§ **YOUR OBJECTIVE**
Could you write out, exactly as they stand, only the lines in the listing below from the line with "The width and" to the line with "Given: Enable the Laminate category filter", both ends included, without the pictures?

--- PROVIDED MATERIAL Enclosed Below ---

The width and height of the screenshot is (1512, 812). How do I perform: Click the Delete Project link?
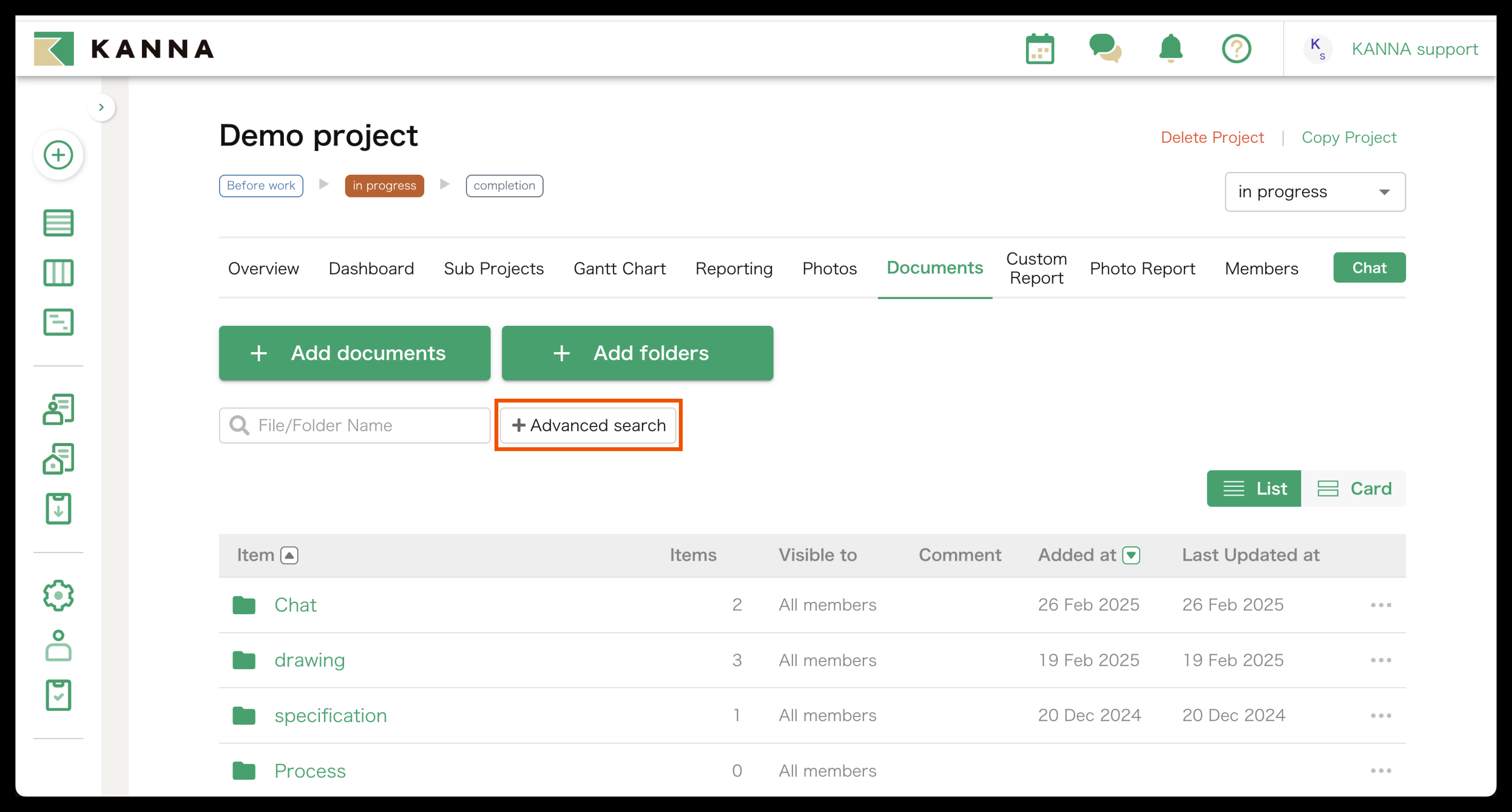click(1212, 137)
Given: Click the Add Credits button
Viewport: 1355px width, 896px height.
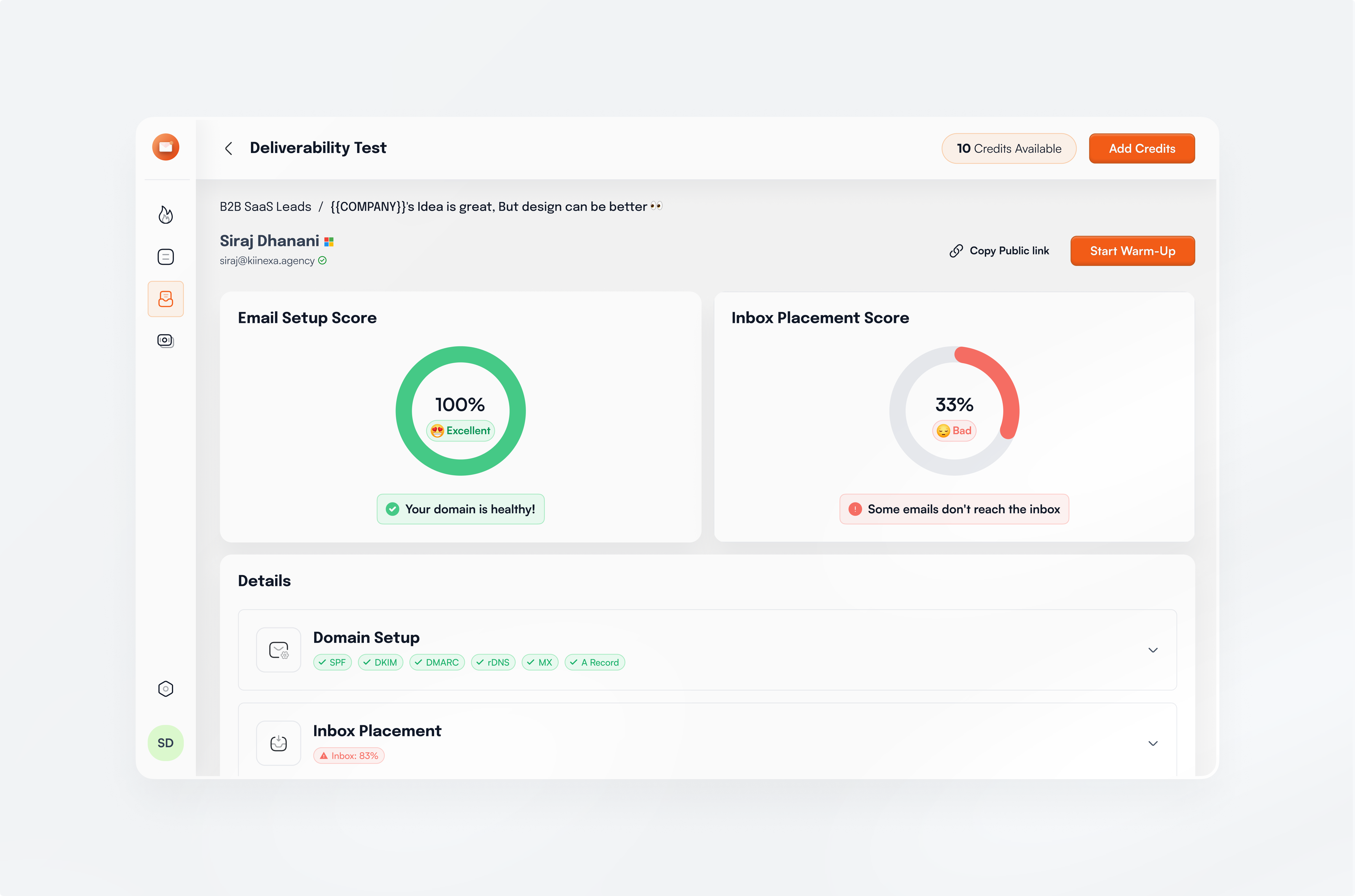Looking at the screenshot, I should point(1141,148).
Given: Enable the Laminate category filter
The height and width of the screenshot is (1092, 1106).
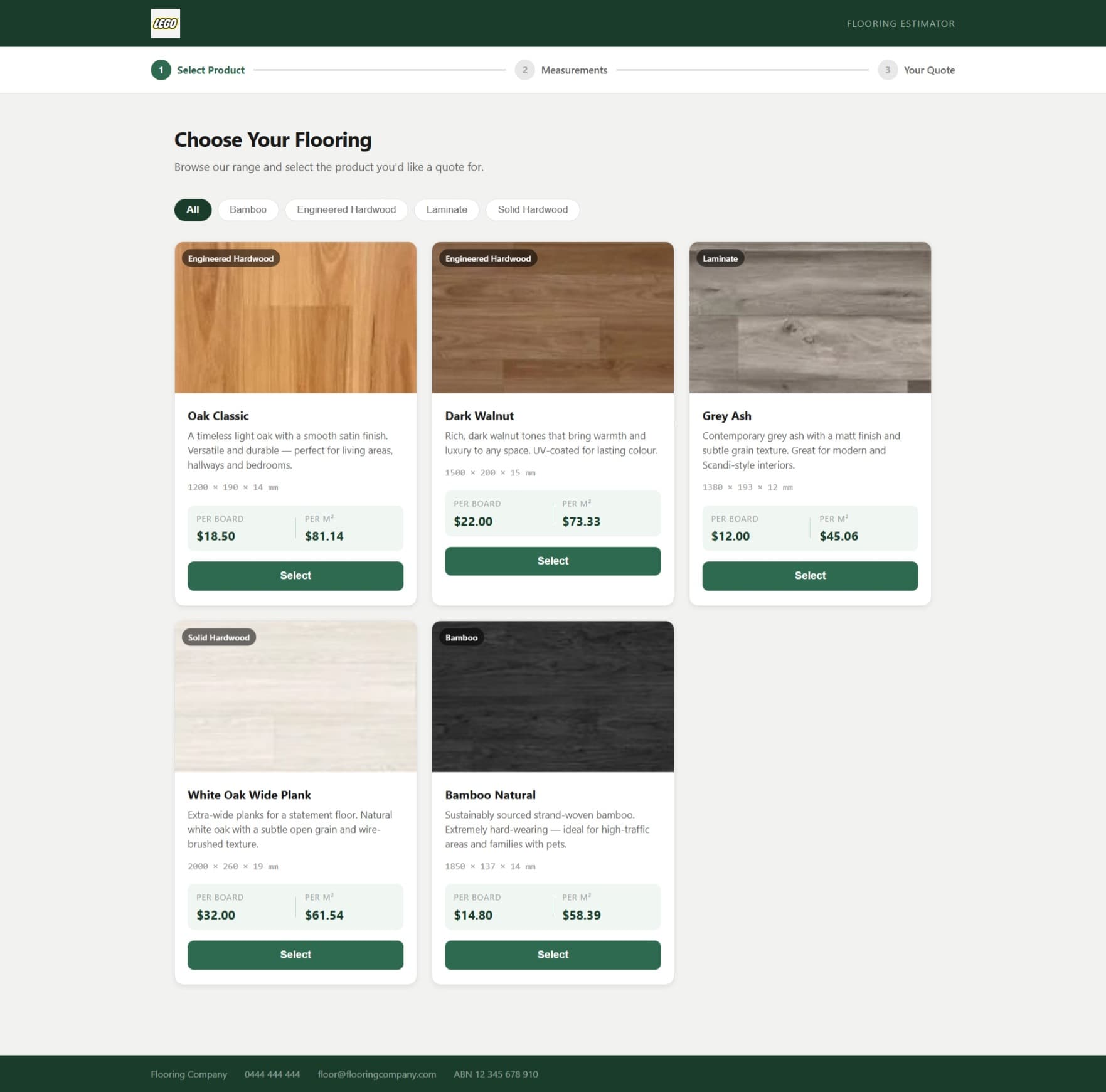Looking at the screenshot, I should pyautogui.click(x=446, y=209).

--- End of Enclosed PROVIDED MATERIAL ---
--- PROVIDED MATERIAL Enclosed Below ---

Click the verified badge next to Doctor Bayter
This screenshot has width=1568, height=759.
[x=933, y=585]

--- End of Enclosed PROVIDED MATERIAL ---
--- PROVIDED MATERIAL Enclosed Below ---

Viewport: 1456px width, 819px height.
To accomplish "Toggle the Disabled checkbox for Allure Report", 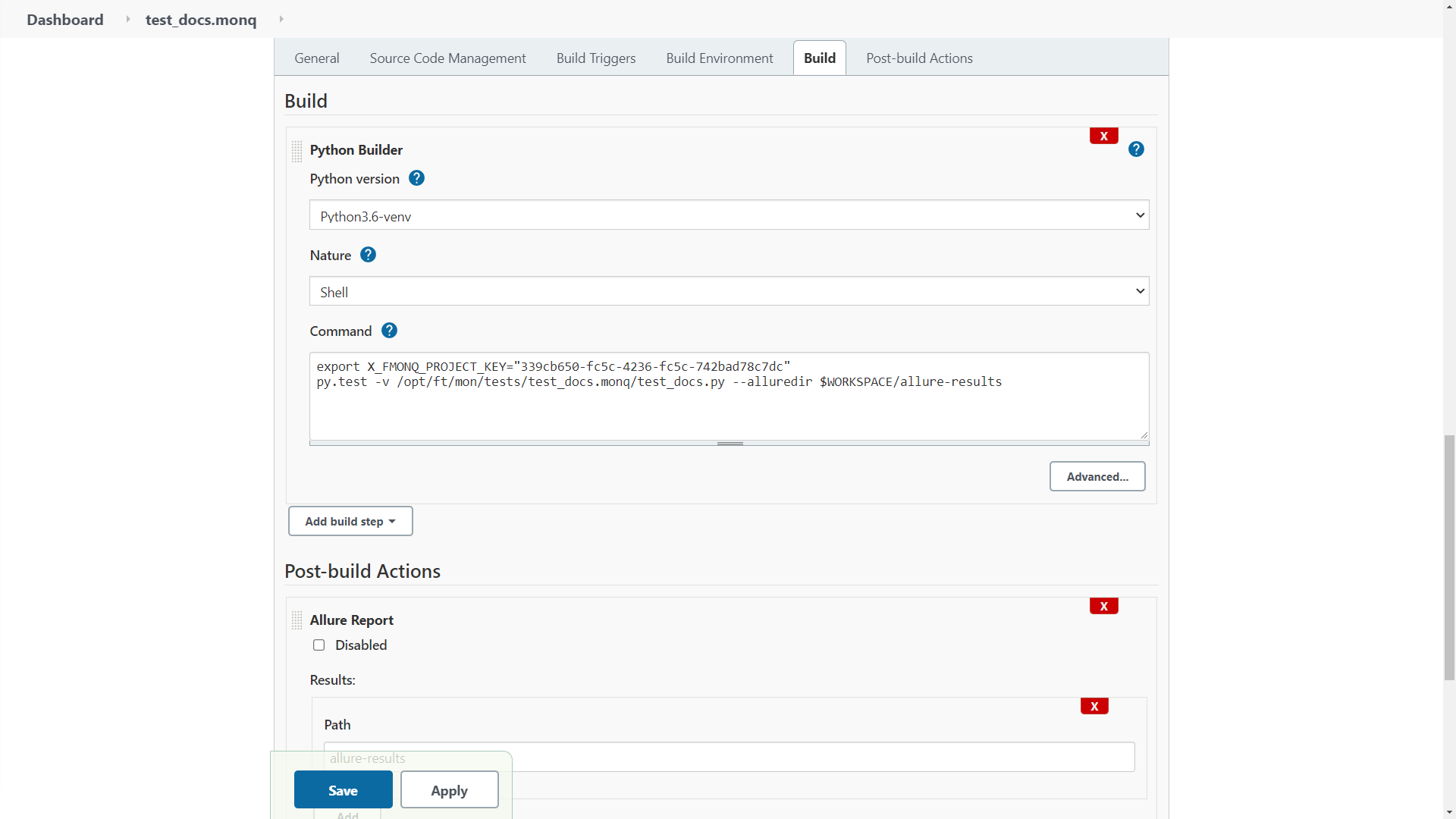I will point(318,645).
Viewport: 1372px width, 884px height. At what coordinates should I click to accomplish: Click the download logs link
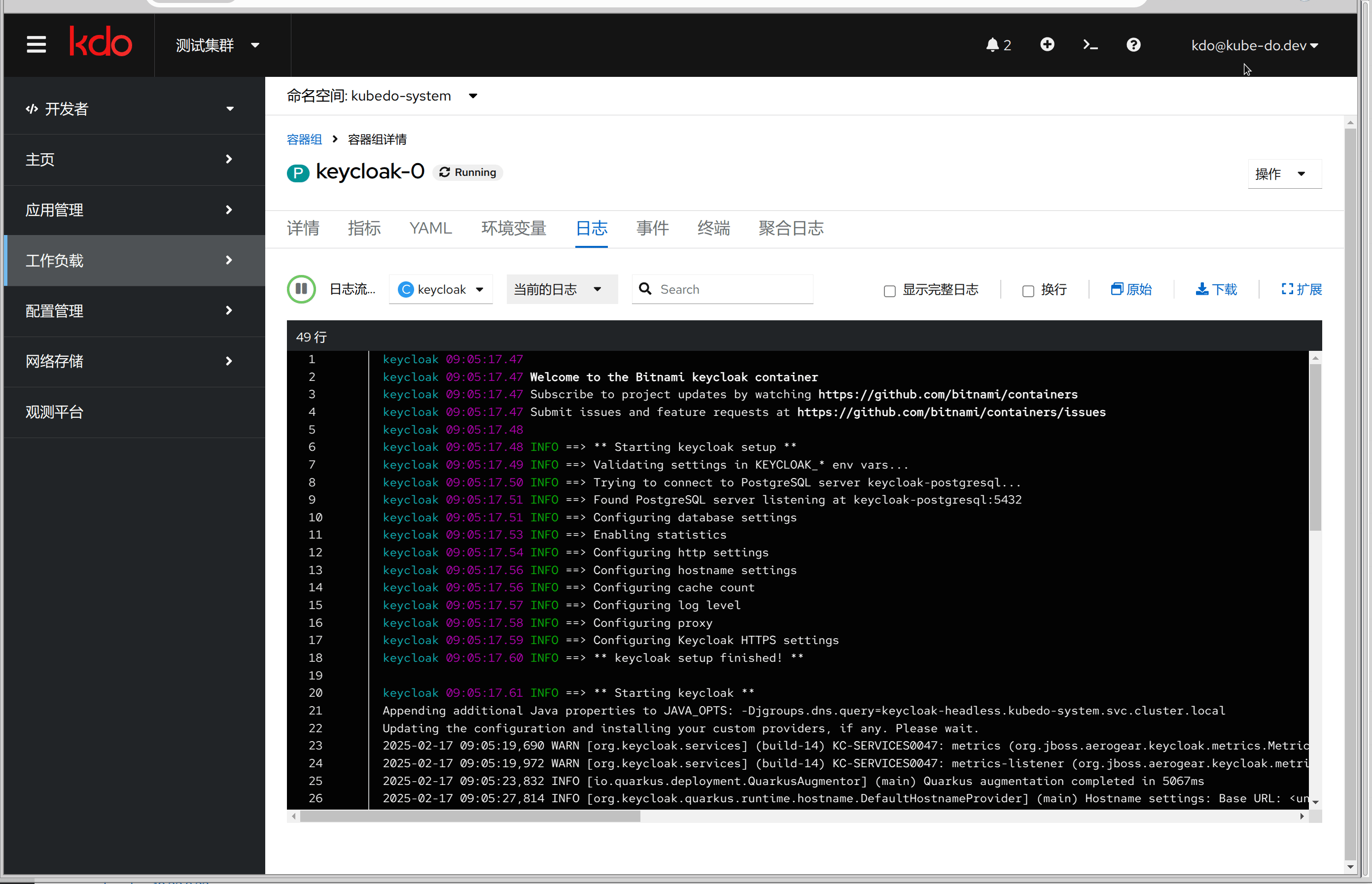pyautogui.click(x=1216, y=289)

--- End of Enclosed PROVIDED MATERIAL ---

§ **PROBLEM SOLUTION**
The width and height of the screenshot is (1512, 812). How do I perform: Click the Delete Project link?
click(1212, 137)
Given: Click the Add Credits button
Viewport: 1355px width, 896px height.
Looking at the screenshot, I should point(1141,148).
Given: Enable the Laminate category filter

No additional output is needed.